# Study text
- Opening Delimiter -
I wonder if the person who wrote this story down suddenly had a pronoun crisis. God fashioned the human and blew life into the human’s nostrils, but then which pronoun to use for this representative of all humanity? And I imagine because of their own cultural influences, they default to the male pronoun. And seeing that, our own modern translators took that to mean that first human was male. You may have heard before that
Adamah means earth in Hebrew, so Adam is a word play, meaning “of the earth.”
In my reading of Genesis 2, before there is male and female, before there is gender and pronouns, there is humanity. Humanity is gender neutral. Like with everything else in creation, humanity isn’t easily binary – there are always going to be humans who don’t fit into prescribed boxes.
If we look further at the scripture available to us today, we find some texts that didn’t make it into the canon that – even in the 1st or 2nd century – challenge norms. Take this excerpt from The Thunder: Perfect Mind (whose date and location could be 2nd Century Egypt):
I am he the mother and the daughter
I am she, the lord.
It is he who gave birth to me.
- Closing Delimiter -
# Assignment
Answer these questions about the reflection on Genesis 2:
1. What does Adamah mean in Hebrew?
2. In the writer's reading of Genesis 2, what is humanity said to be?
3. What possible date and location are given for The Thunder: Perfect Mind?

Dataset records
- Opening Delimiter -
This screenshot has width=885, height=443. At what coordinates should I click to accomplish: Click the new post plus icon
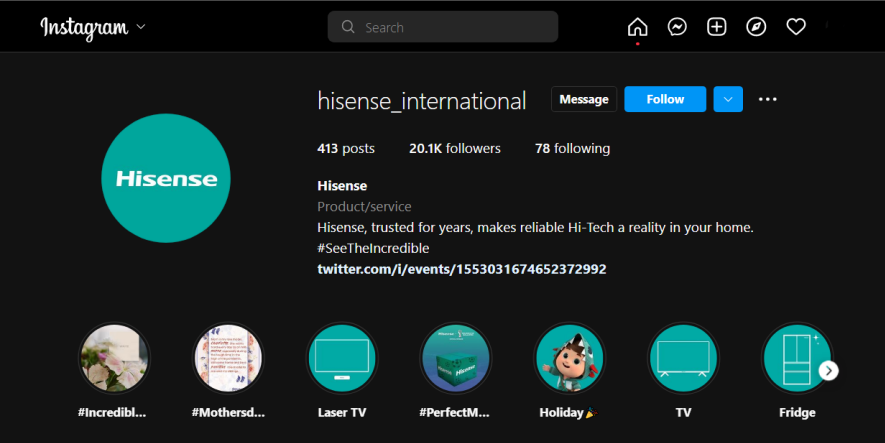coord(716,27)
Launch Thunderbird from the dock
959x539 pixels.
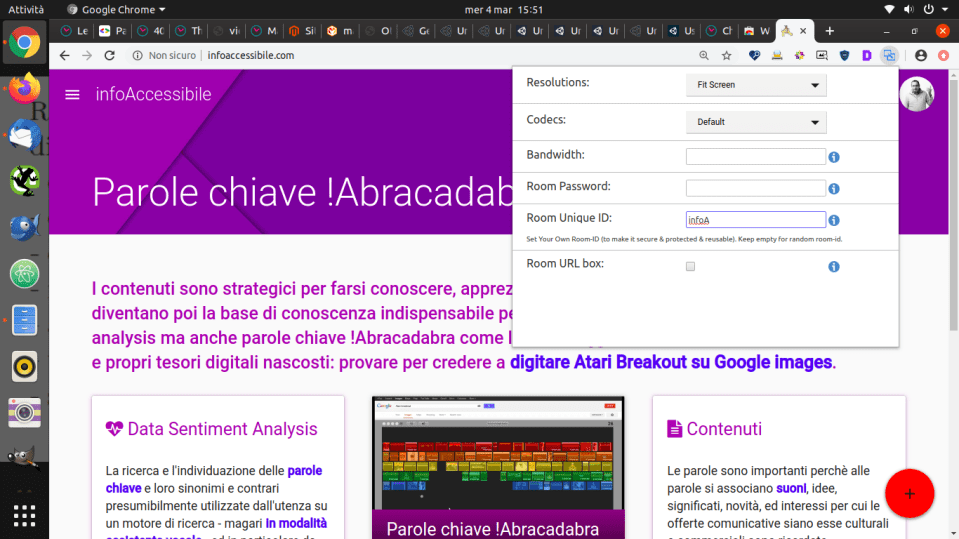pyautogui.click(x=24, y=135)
- Closing Delimiter -
- Opening Delimiter -
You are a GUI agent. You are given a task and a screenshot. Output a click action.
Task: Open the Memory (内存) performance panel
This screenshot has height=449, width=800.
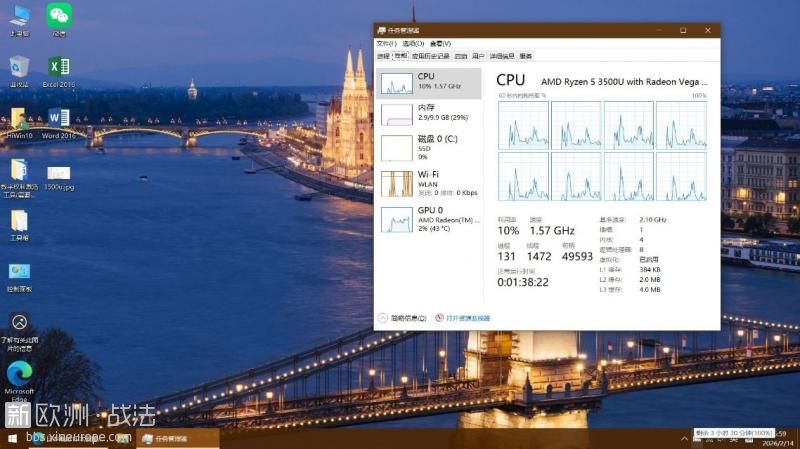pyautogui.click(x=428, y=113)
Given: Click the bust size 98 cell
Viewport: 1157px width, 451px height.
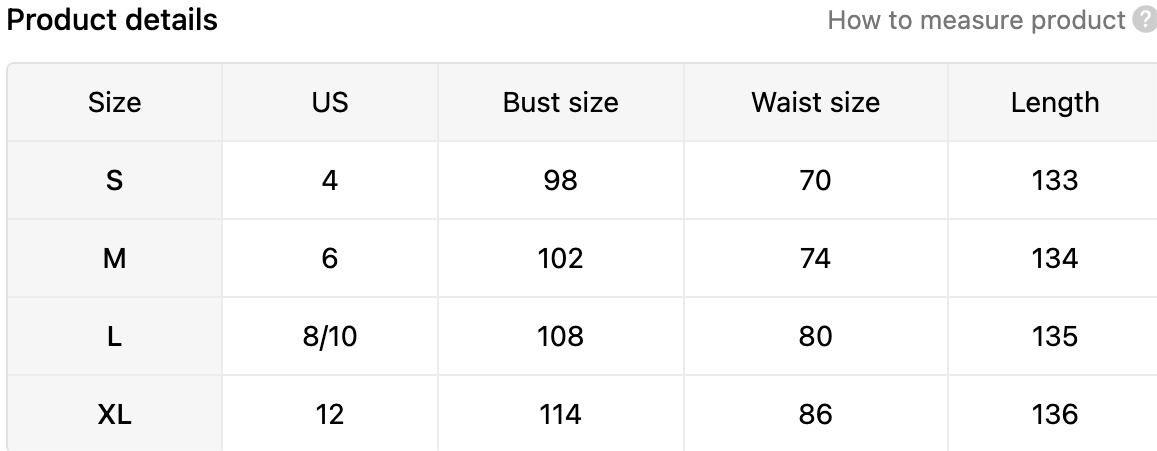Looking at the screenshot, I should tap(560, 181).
- Closing Delimiter -
# Response below
1. Earth.
2. Gender neutral.
3. 2nd Century Egypt.